▶ What is asked:
Revise everything from the line containing "Find the location of a" down to the line containing "Recipes note is" in the data below, changing "particular element" to "specific element" and keeping all else the same. Return only those lines.

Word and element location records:
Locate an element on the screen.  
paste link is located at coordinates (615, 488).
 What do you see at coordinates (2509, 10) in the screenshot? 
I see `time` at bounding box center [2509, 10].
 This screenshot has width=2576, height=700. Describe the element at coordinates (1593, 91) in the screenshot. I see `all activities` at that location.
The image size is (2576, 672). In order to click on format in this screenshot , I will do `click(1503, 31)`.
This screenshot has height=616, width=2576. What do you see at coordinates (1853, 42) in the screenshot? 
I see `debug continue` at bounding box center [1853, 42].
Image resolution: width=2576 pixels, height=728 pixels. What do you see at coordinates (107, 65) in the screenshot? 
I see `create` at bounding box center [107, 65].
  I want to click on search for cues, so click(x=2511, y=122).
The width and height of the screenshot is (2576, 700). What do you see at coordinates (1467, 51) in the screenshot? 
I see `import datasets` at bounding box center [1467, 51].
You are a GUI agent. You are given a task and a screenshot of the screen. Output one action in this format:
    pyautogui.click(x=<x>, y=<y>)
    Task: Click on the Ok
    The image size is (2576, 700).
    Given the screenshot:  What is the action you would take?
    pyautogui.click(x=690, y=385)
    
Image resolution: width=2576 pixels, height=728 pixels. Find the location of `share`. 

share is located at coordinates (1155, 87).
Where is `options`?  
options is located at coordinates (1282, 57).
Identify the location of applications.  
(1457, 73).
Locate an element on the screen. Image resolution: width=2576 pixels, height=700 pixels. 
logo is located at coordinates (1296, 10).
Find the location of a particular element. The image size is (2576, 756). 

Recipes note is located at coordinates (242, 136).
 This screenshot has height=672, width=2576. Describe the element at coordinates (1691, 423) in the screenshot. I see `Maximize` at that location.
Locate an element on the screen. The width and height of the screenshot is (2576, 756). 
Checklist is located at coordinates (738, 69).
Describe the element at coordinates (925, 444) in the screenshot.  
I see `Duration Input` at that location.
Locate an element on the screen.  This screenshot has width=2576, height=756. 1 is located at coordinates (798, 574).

▶ Written solution:
Find the location of a specific element. The image size is (2576, 756). 

Recipes note is located at coordinates (242, 136).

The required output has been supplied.